*** Reading passage ***

British health officials say the country's obesity epidemic has an easy fix: people should just eat less.
In a report released on Thursday, the department of health said most adults in the nation of 60 million people are eating about 10 percent more calories than necessary. To stop the bulging waistlines, officials said the country needs to collectively trim 5 billion calories from its daily diet.
But in a slightly confusing twist, the government also issued new calorie recommendations that are about 100 calories higher than the last figures in 1991. Men are now allowed to eat about 2,605 calories of food every day while for women, it's 2,079.
British officials say the new numbers are based on a better understanding of current activity levels and that an individual's ideal calorie count varies depending on factors like how much they exercise and their body mass index. Previous calorie recommendations underestimated the impact of physical activity, even though people are now more sedentary than two decades ago.
"This is not a license to eat more," said Alan Jackson, head of the scientific group that came up with the new recommendations.
Susan B. Roberts, a professor at the Friedman School of Nutrition at Tufts University, said the new calorie advice seemed reasonable. "The old numbers were simply bad numbers because methodology was too basic in the old days," she said. "If you are telling somebody to eat 10 percent less, that is 10 percent less than they personally ate before,'"' she said.

***

Questions to answer:
(a) In the article on Britain's calorie advice, what daily calorie figure do the new recommendations give for men?
(b) Continue the article on Britain's obesity and calorie advice after its last sentence.

*** Given information ***

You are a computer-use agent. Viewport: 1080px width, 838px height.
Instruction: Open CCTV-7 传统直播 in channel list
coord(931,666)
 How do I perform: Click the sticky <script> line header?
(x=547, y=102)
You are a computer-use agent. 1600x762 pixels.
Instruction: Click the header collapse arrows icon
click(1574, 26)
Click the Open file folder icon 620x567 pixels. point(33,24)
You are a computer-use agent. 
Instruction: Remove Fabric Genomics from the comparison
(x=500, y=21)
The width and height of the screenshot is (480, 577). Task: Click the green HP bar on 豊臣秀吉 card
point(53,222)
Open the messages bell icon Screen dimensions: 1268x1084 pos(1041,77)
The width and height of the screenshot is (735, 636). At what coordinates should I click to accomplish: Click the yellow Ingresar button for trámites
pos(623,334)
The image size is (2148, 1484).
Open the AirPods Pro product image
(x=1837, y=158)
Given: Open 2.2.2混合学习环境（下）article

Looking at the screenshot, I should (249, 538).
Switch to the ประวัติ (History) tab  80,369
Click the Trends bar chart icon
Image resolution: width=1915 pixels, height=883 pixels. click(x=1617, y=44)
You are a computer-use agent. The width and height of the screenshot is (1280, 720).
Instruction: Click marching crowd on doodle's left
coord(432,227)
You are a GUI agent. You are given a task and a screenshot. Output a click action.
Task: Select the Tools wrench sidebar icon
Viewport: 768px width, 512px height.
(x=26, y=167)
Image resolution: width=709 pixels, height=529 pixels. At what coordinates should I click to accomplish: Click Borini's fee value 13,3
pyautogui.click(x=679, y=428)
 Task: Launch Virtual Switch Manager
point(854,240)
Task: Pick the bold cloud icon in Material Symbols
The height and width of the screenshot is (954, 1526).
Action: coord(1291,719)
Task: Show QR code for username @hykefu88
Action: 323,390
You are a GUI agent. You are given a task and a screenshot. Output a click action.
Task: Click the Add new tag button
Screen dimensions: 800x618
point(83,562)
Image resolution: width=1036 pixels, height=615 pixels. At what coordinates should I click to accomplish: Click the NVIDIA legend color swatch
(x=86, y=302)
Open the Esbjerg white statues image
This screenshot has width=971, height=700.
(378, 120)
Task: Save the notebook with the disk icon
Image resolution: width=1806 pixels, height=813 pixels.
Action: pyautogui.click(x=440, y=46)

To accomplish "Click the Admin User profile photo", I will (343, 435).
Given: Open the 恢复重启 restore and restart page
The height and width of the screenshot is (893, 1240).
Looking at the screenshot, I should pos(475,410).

***

Results for the exercise:
(a) About 2,605 calories a day.

(b)
The U.K. has one of Europe's fattest populations: more than 60 percent of adults and one third of children aged 10-11 are overweight or obese, roughly similar to U.S. statistics. The new report aims to change diet and exercise habits enough so that the number of heavy Britons begins to fall by 2020.
Britain's chief medical officer, Sally Davies, said people need to be more honest with themselves about just how much food they're eating every day. "We are still too heavy as a nation," she said at a press conference.
Obesity raises the risk of health problems including heart disease, diabetes, and cancer. Experts said treating fat patients costs the national health service 5.1 billion pounds (US$8 billion) every year.
Health Minister Andrew Lansley said Britain will continue working with the food and beverage industry in a deal to reduce the amount of salt and fat from their products and to post calorie content where possible.
The deal was previously slammed by health charities and leading medical organizations who argued the food and drink industry were dictating government policies. Lansley said the government would consider a 'fat tax,' but would prefer a voluntary approach.
Jane Ogden, an obesity expert at the University of Surrey, was doubtful whether the government's new strategy would succeed and called for more proactive measures to limit bad food options. "It doesn't work to tell people to eat less," she said. "At the end of the day, people don't make good choices."